12 of the biggest names in European football have agreed to set up a brand new European Super League, throwing the world of soccer into disarray, confusion and a huge amount of anger.
The 12 clubs, Barcelona, Real Madrid and Atletico Madrid from La Liga in Spain, Juventus, Inter Milan and AC Milan from Italy and six Premier League teams, Liverpool, Manchester City, Manchester United, Arsenal, Chelsea and Tottenham made their intentions clear on Sunday after the story had been broken by news outlets earlier in the day.
A further three teams are expected to join the founding 12 teams of the league shortly, with a further five teams admitted to the tournament through some kind of qualification process.
BREAKING: Statement confirming that Man Utd, Liverpool, Man City, Spurs, Arsenal & Chelsea – along with AC Milan, Atlético Madrid, Barcelona, Inter Milan, Juventus, & Real Madrid have agreed to establish a new European ‘Super League’, with 3 more clubs expected to join pic.twitter.com/33xrmIWrrp
— Dan Roan (@danroan) April 18, 2021
What has caused so much consternation is that the proposed European Super League will not feature any form of qualification, relegation or promotion for the 15 member teams.
Instead, it will be an NFL-style system, where the same 15 teams compete every season, along with five teams from around Europe that can qualify for the tournament (although how they can qualify, has not been ascertained).
The plan is for the competition to be played midweek in place of the current Champions League, with teams still competing domestically in their own league.
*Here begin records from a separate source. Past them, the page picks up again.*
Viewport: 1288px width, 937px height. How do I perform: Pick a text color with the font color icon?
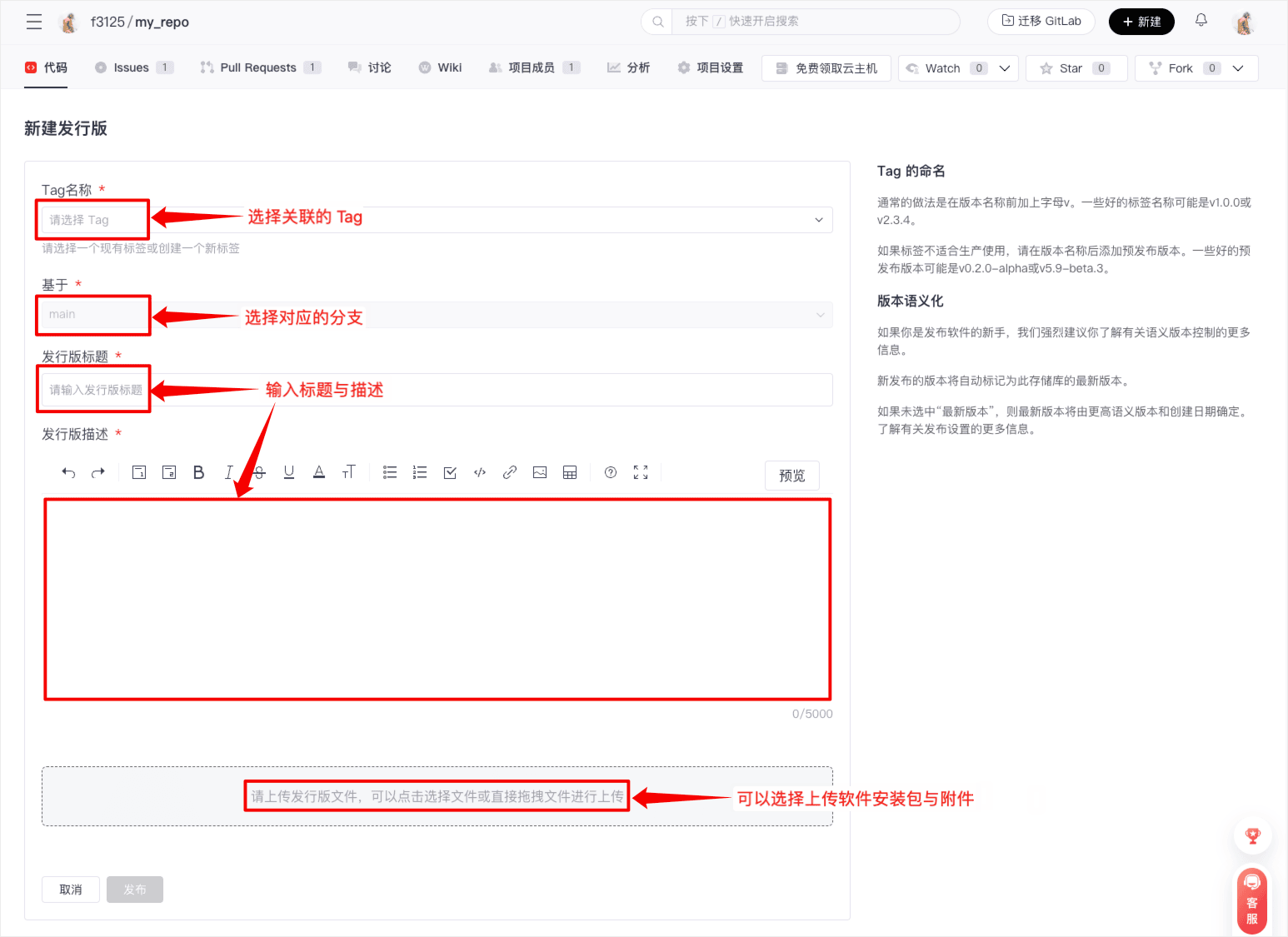click(x=319, y=473)
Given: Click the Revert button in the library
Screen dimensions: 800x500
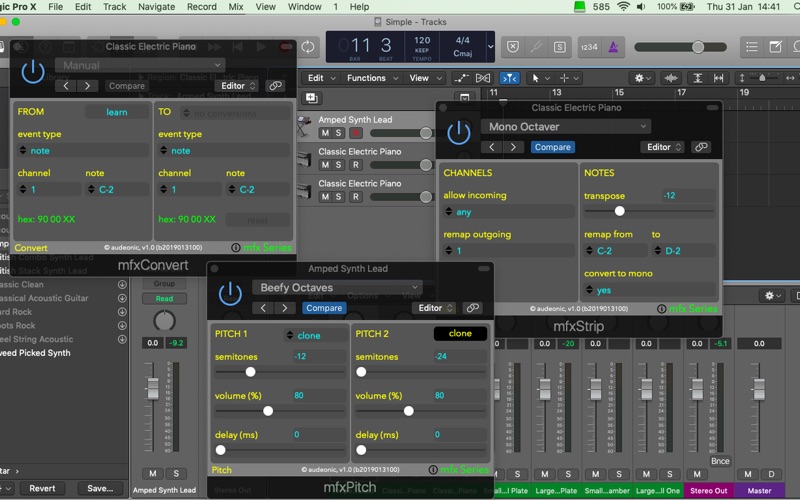Looking at the screenshot, I should (x=42, y=488).
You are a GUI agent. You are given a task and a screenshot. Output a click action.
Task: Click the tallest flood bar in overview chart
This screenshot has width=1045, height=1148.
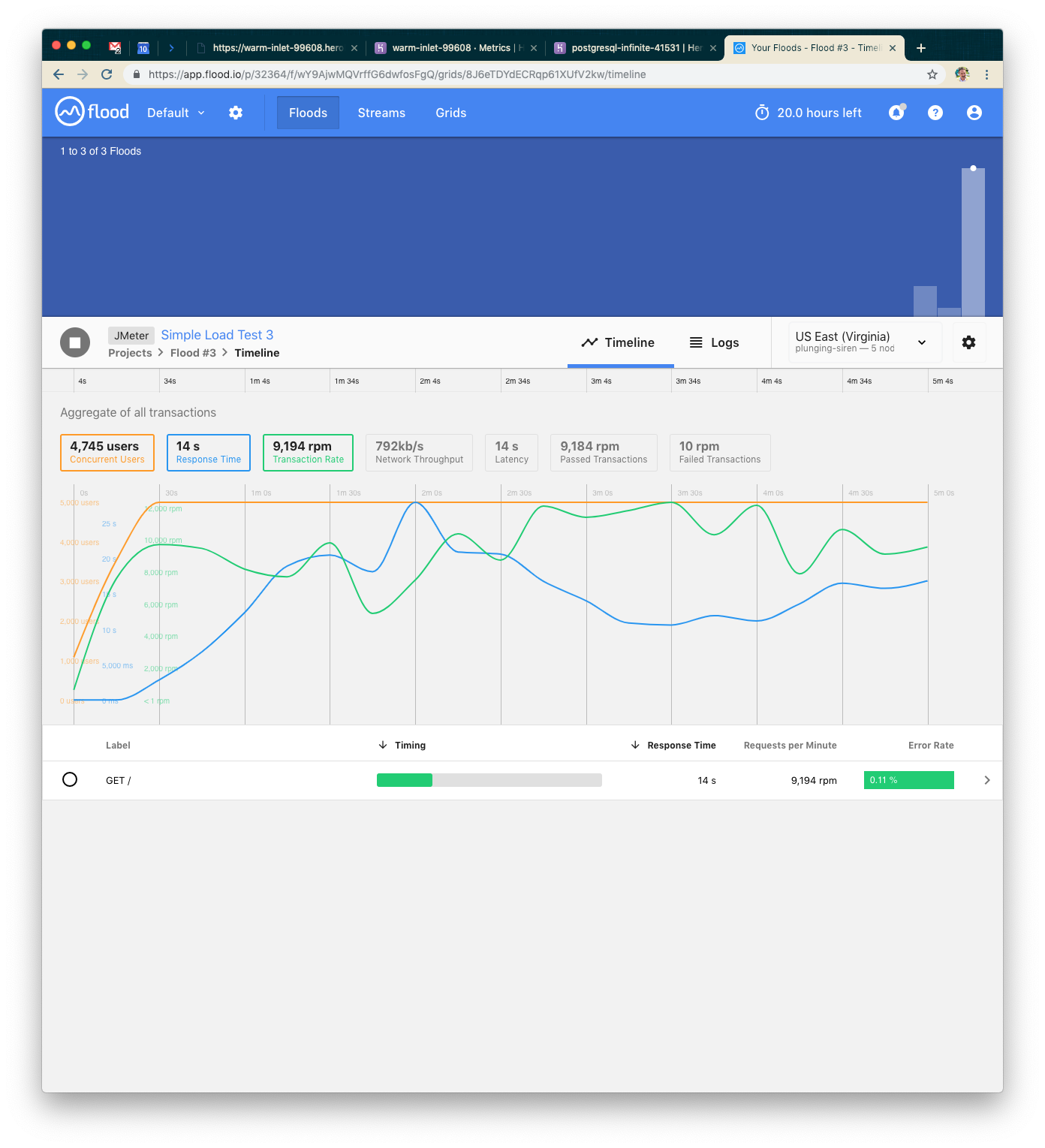pos(973,240)
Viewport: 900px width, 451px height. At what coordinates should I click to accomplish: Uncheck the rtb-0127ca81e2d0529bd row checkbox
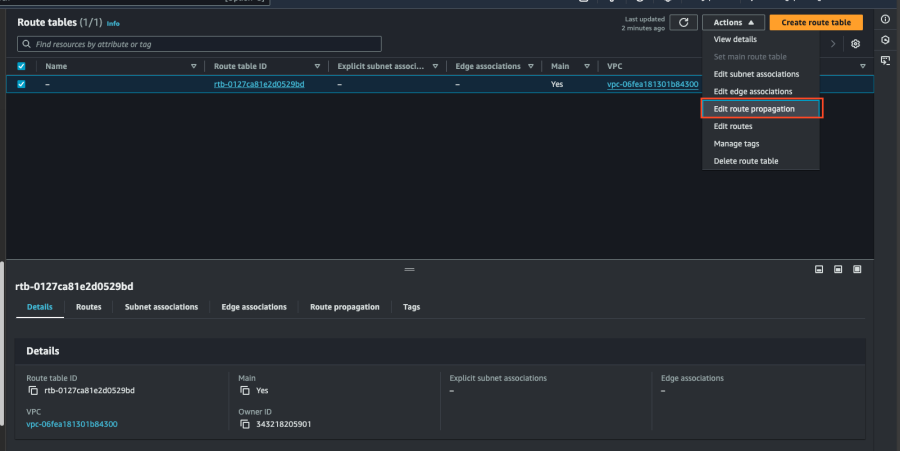coord(22,85)
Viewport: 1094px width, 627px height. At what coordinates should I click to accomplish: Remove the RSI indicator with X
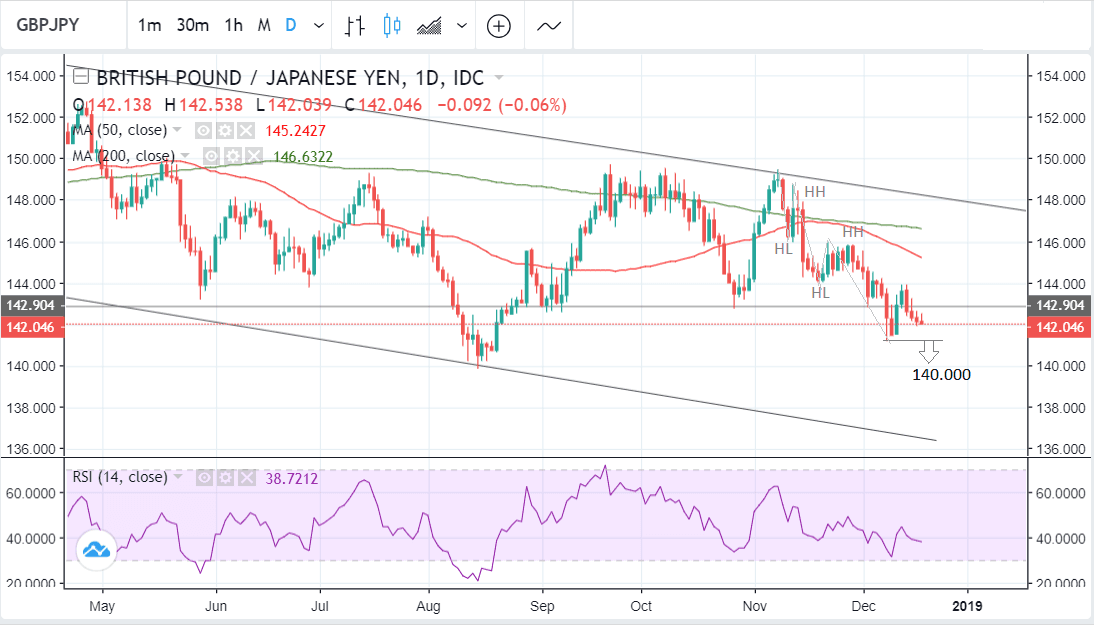(247, 477)
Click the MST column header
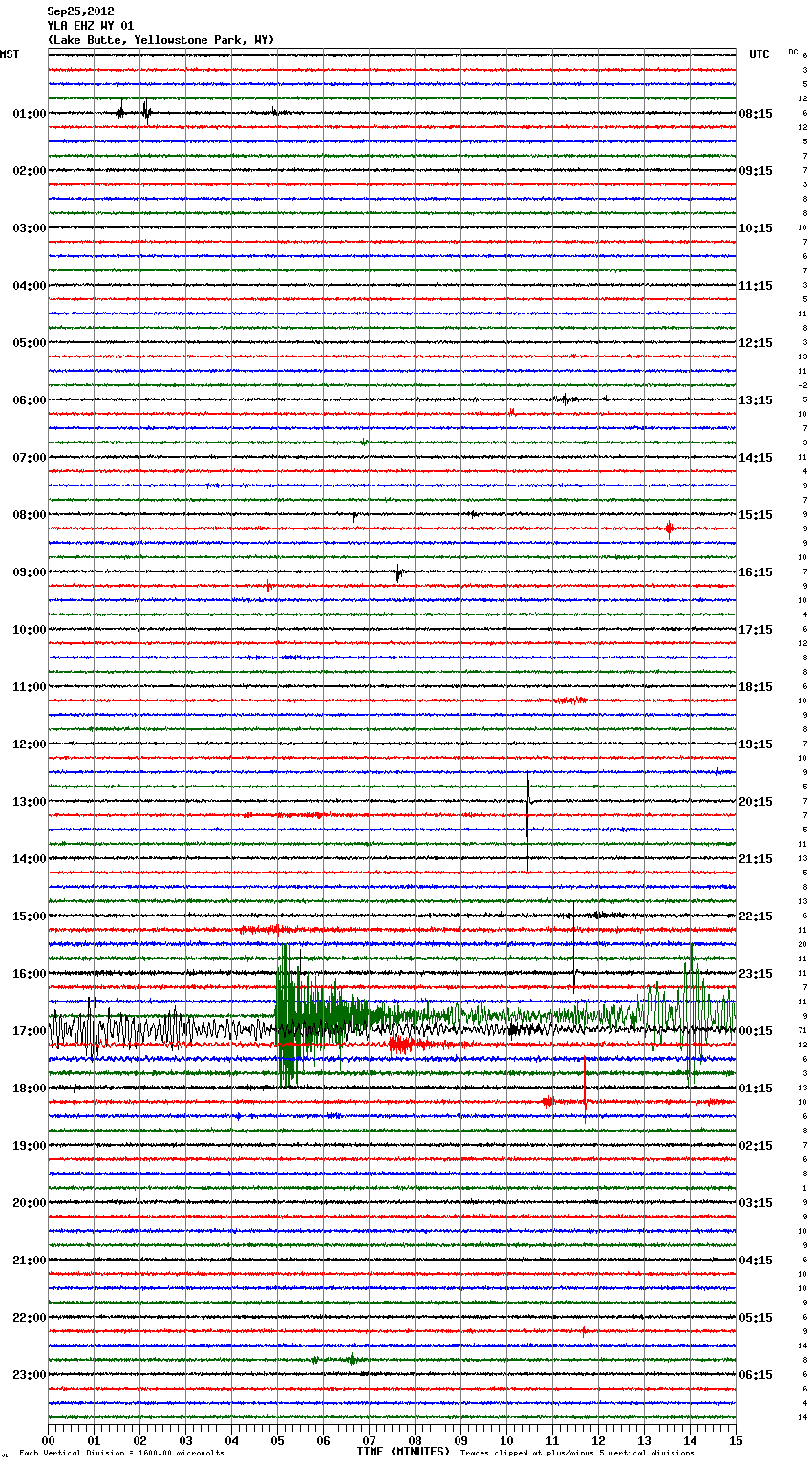This screenshot has width=812, height=1466. click(10, 54)
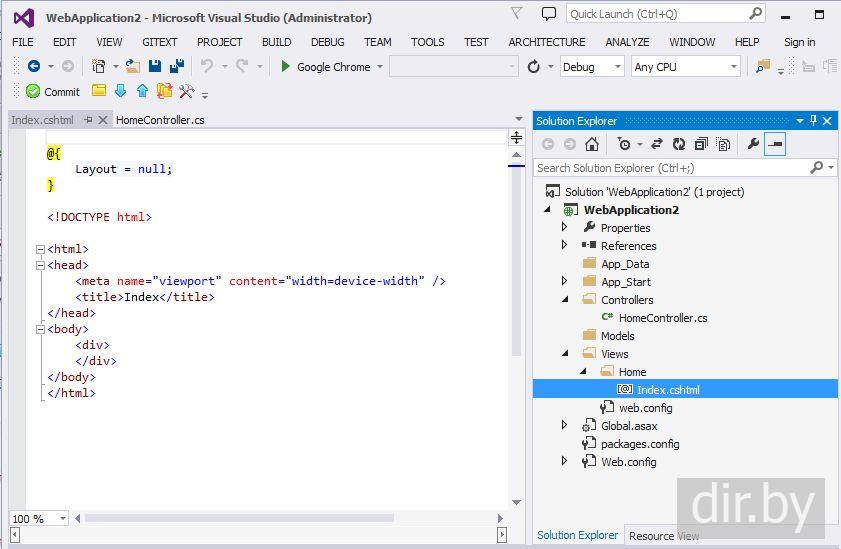Switch to the HomeController.cs tab

click(160, 119)
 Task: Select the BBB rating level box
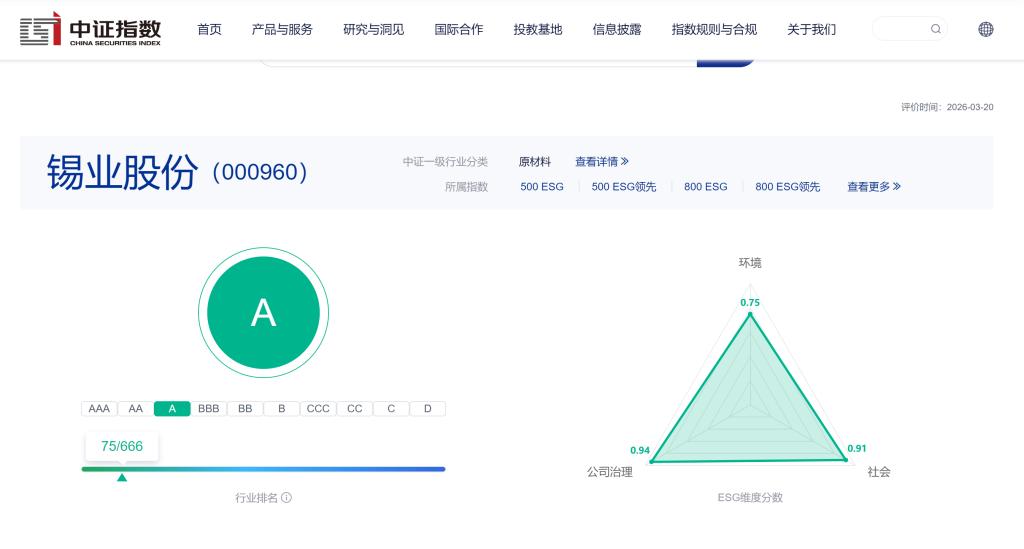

However, those plans have been dismissed by a number of organisations, including UEFA and FIFA, who have said that if the teams do form a breakaway league, then they would not be permitted to play in their domestic league or cup competitions and that players would not be allowed to play for their country.
UEFA’s statement on a Super League today:
‘The clubs concerned will be banned from playing in any other competition at domestic, European or world level, and their players could be denied the opportunity to represent their national teams.’
— B/R Football (@brfootball) April 18, 2021
The announcement last night was met with almost universal condemnation from everyone involved in football, including fan groups of the teams that have signed up as founder members.
A number of high-profile pundits on TV and media have voiced their disapproval.
Ex-England and Manchester United defender Rio Ferdinand called it a ‘war on football’ while his former team-mate and Sky TV Pundit Gary Neville said “It’s embarrassing and goes against everything football is about.”.
Neville has also called on the six teams in the Premier League to have points docked and to be placed at the bottom of the table.
Those sentiments have been echoed universally on social media with many accusing the 12 founding clubs of pure greed.
A Power Play?
It is surely no coincidence that this announcement comes just 24-hours before UEFA had been expected to announce a change to the current Champions League format, with plans to expand the Group Stage section of the tournament to include more teams and for teams to play more games.
These changes had been designed to try and offset the threat of a breakaway European Super League, but based on comments from the new organisation, for which a rudimentary website went live last night, those changes have not gone far enough.
Former England striker Gary Lineker suspects that the move by the clubs is part of a ‘power play’ where they flex their muscles with UEFA to sort out a compromise on a new look format for the Champions League.
Looking forward to the compromise with UEFA and the clubs….which, I sense, is what this is all been designed for. A power play.
— Gary Lineker 💙 (@GaryLineker) April 18, 2021
That is certainly a possibility and one that is likely to play out over the coming weeks and months.
Would The NFL Model Work For Soccer?
A lot has been said about the NFL model and whether or not it would work for a European Super League. Most seem to think it would fail.
Yet, there are some elements that are a good idea. A salary cap, for example, is a very fair way to ensure teams are equal. The Draft and Free Agency also ensures poorer teams can improve.
The NFL model, while still having a few issues, has been designed to be as fair as it can to all 32 teams. The European Super League as it stands, would not have any such safeguards in place and as such, would not be a workable model within the world of soccer as it stands.
A fracture has opened up in soccer and it could change the face of football for years to come.
It is going to be interesting to see how things pan out over the coming weeks and months while the future of the game at the highest level in Europe is decided.